Preferência por decisões no recesso

Megbel

Desembargador do TJ do Maranhão questiona no STF aposentadoria compulsória.

Aposentado compulsoriamente de suas atividades no Tribunal de Justiça do Maranhão em setembro último, por decisão unânime do Conselho Nacional de Justiça, o desembargador Megbel Abdala Tanus Ferreira impetrou mandado de segurança no Supremo Tribunal Federal, com pedido de liminar, na véspera do recesso forense e das férias dos ministros. Ele pretende suspender a decisão colegiada e continuar suas atividades no Tribunal até o julgamento do mandado em que espera ver anulada a decisão do CNJ.

O magistrado foi afastado do cargo por ter determinado em dezembro de 2008 –durante o recesso do Judiciário– a transferência de R$ 6,4 milhões da conta da prefeitura de São Luís para a empresa Viatur Turismo e Transporte Ltda. A apuração do CNJ indicou suspeita de conluio.

O magistrado respondia a um processo disciplinar no CNJ desde 2011, determinado pela então corregedora nacional de Justiça, ministra Eliana Calmon. À época dos fatos ele respondia pela 4ª Vara da Fazenda Pública de São Luís.

A decisão unânime do CNJ foi tomada na segunda sessão do colegiado com sua nova composição, quando foram desengavetados casos que tiveram tramitação emperrada no órgão de controle do Judiciário.

Segundo informa o STF, a atitude do magistrado foi considerada temerária pelo CNJ, ao conceder liminar sem que houvesse direito líquido e certo, sem exigência de caução idônea e sem observação da sistemática dos precatórios. O valor não chegou a ser pago, por decisão do TJ-MA.

Em sua defesa, o desembargador alegou que as acusações não foram demonstradas, havendo apenas “conjecturas e suspeitas”. Alegou ainda que o CNJ, numa decisão eivada de vícios, teria aproveitado dados de outro procedimento que fora arquivado.

O regimento interno do Supremo dispõe que é atribuição do Presidente da Corte decidir questões urgentes nos períodos de recesso, sendo substituído nas ausências pelo vice-presidente e este pelos demais ministros, na ordem decrescente de antiguidade.

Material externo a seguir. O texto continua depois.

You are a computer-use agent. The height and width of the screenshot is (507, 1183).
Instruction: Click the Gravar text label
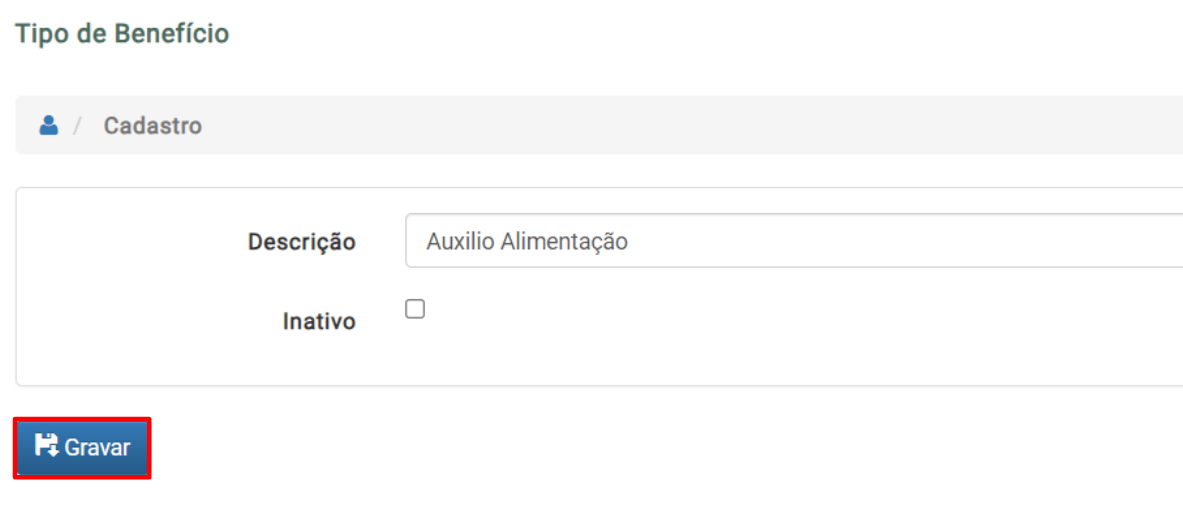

O mandado de segurança foi protocolado no STF no dia 19 de dezembro, às 21h.

No dia seguinte, o ministro Marco Aurélio determinou que o pedido do desembargador Megbel Abdala Tanus Ferreira fosse encaminhado ao gabinete do ministro Ricardo Lewandowski, relator do processo, “para apreciação do pleito, após o início do Ano Judiciário de 2014”.

O STF abrirá o ano Judiciário, em sessão solene, no próximo dia 3 de fevereiro.

 

Comentários

  1. Senhora Heloisa, Há fatos muito mais graves no Brasil, como a questão da criminalidade dominando presídios, vide o presídio de Pedrinhas- MA. Muitos bandidos, membros de criminalidade organizada, querem amedrontar magistrados e membros do MP de todas as formas, com cartinhas ameaçadoras e com todo o tipo de ameaça possível e inimaginável, inclusive política, pois a criminalidade organizada infiltra-se dentro do Estado. Os leitores devem ficar atentos. A quem interessa magistrados desvalorizados?

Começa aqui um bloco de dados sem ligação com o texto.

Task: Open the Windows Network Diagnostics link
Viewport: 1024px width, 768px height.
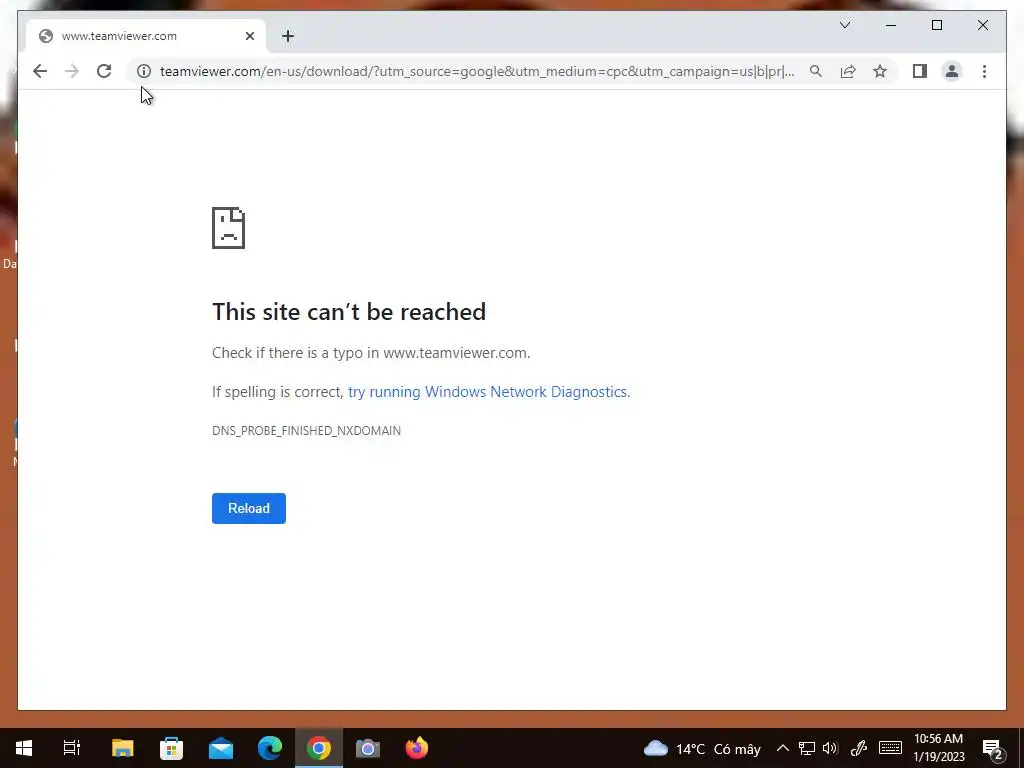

  2. Senhores, O Ministro Marco Aurélio não decide sozinho. O Supremo é um órgão colegiado.
    Em relação à aposentadoria compulsória dos membros da magistratura e do Ministério Público, ela é um mal necessário pois, os magistrados possuem garantias constitucionais que são clausulas pétreas. As garantias existem para tutelar a sociedade. A garantia da vitaliciedade subsiste para tutelar os magistrados que decidem contra interesses políticos.
    Os senhores lembram do procedimento administrativo contra o Magistrado Federal Fausto de Sanctis, grande magistrado e exemplo para todos no combate à criminalidade organizada? Ele não perdeu o cargo de magistrado por causa da garantia constitucional da vitaliciedade. Hoje o Dr. Fausto é desembargador e atua numa turma previdenciária.

  3. Quando vão acabar com a aposentadoria compulsória como pena para magistrados, promotores, etc, que cometeram crimes funcionais?? É correto haver privilégios na aplicação de pena administrativa no serviço público??

  4. Considerando o histórico de decisões do Ministro presidente Joaquim Barbosa em relação às decisões do CNJ., já que cassou decisão que reduziu o salário do Desembargador do TJ São Paulo flagrado vendendo decisão; e determinou o retorno ao cargo da Juíza paraense que prendeu uma adolescente numa cela com mais de 20 homens, e depois falsificou uma certidão, o Desembargador do TJMA terá em um voto em seu favor.

  5. O Ministro marco Aurélio poderia ter concedido mais essa liminarzinha contra o CNJ já que ele adora voltar defunto morto e sepultado para a ativa.